Opinión

Infancia ourensana

Algunos lectores recordarán que hubo un tiempo en que los niños se empachaban, pero en el que no existía el problema de la obesidad infantil, que hoy en día constituye una auténtica plaga.

Resultaba difícilmente concebible que un niño no comiera lo que su madre le ponía en la mesa. Y los niños tampoco podían dejar nada en el plato. La mayoría de las madres se mostraban inflexibles a este respecto. Mi amigo el filósofo Manolo Rodríguez, nacido en el año 1945, en la Rúa dos Fornos, en la que vivió hasta cumplir los diecisiete años, siempre en Ourense -fue uno de los pocos niños sin aldea, algo bastante infrecuente entonces-, señala que sus padres fueron muy tolerantes con sus caprichos gastronómicos. Un niño bastante consentido. Pero había una cosa que no le pasaban por algo: “-Quedaba solo en amenaza lo de tener que acabar la comida del plato”. Un crío afortunado: la amenaza no pasaba a mayores.

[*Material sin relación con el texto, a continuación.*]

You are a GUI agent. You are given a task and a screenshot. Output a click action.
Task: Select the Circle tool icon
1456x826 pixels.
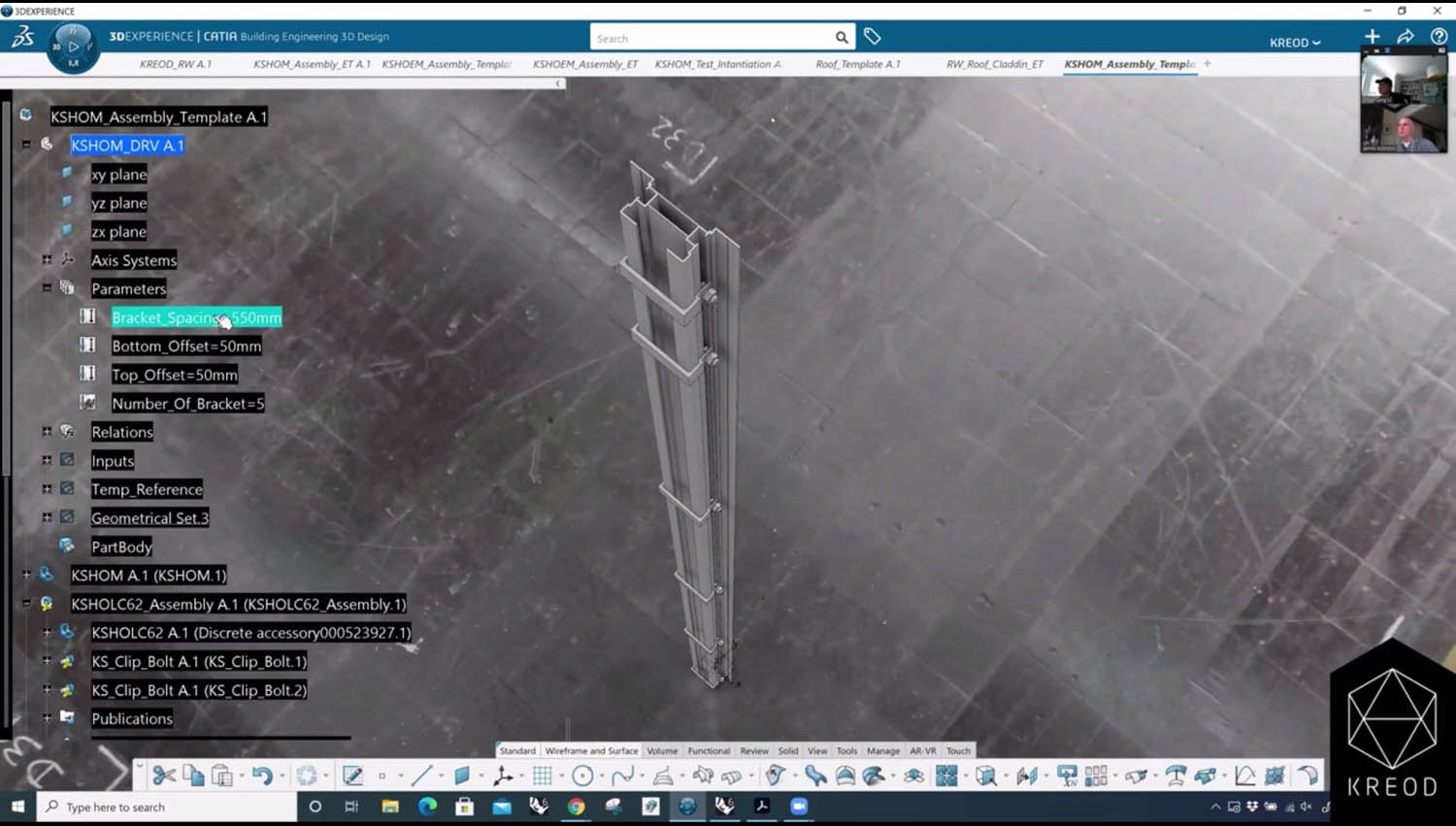click(x=582, y=776)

La negativa de un rapaz a dejar el plato limpio, o a comer un determinado alimento, provocaba la desaprobación de los padres, y frecuentemente la imposición del deber de comerlo todo. La máxima que regía era esta: “A quién no quiere caldo, tres tazas”. El castigo resultaba inexorable: se le ponía el plato delante y se le dejaba claro que no se podría levantar de la mesa hasta que hubiera dado cuenta de él. Si porfiaba en el rechazo, las probabilidades eran muchas de que le cayera alguna bofetada para obligarlo a comer.

El poeta Federico García Lorca tuvo la fortuna de que su madre no quiso que sus hijos padeciesen las desagradables experiencias por las que ella había tenido que pasar

Y si los padres eran de carácter obstinado, se lo volvían a poner en la hora de la cena, e incluso podían llegar, en casos de resistencia recalcitrante, a ponérselo delante nuevamente día siguiente. La literatura ha dado cumplido testimonio de estas tribulaciones de infancia. Manuel García Barros evoca esta vivencia aludiendo precisamente a un tierno infante al que no le gustaba el caldo, y se empeñaba en que no lo quería tomar. En efecto, en Las aventuras de Alberte Quiñoi se muestra la reacción de la abuela, y la más contundente del padre, que no se andaba con muchos miramientos: “-Qué es lo que dices tú? ¿Que no comes el caldo? Pues ya lo estás comiendo ahora mismo, si no cojo la taza y te lo echo por la boca abajo”.

Esto no solo pasaba en Galicia, evidentemente. El poeta Federico García Lorca tuvo la fortuna de que su madre no quiso que sus hijos padeciesen las desagradables experiencias por las que ella había tenido que pasar. En efecto, Vicenta Lorca vivió, en 1883, un tiempo en Granada en un colegio de monjas. Era una niña delicada y nunca olvidó que la habían obligado a comer lentejas, plato que detestaba. Probablemente, debido la aquella experiencia, se mostró siempre indulgente con los antojos de sus hijos en lo concerniente a la alimentación.

En este orden de cosas, Héctor Abad Faciolince, en su relato de cuño autobiográfico: Ya somos el olvido que seremos, señala que su abuelo lo obligaba a tomar la mazamorra (gachas), a pesar de que la detestaba. En cambio, sus padres eran mucho más permisivos. Pasados algunos años, hacía este autor la siguiente reflexión: “En mi casa nunca me obligaron a comer nada y hoy en día como de todo. Menos mazamorra”.

Al ver el padre que su vástago no estaba aprovechando bien todos y cada uno de los trocitos del pan, le espetó a modo de reconvención: “Cómete ese pan, mañana puedes verte pobre, y no encontrarás esos trozos que ahora desprecias”

Había quien tenía humor para retratar la sombría historia de la escasez de los alimentos de primera necesidad, que es la cuestión que primordialmente subyace en este tipo de actitudes.

En una escena de literatura costumbrista se recrea un diálogo mantenido entre un padre y un hijo, cuando se encontraban desayunando mano a mano. Al ver el padre que su vástago no estaba aprovechando bien todos y cada uno de los trocitos del pan, le espetó a modo de reconvención: “Cómete ese pan, mañana puedes verte pobre, y no encontrarás esos trozos que ahora desprecias”. A lo que el crío replicó, con impecable lógica: “Pero papá, me parece a mí que menos los encontraré si me los como”.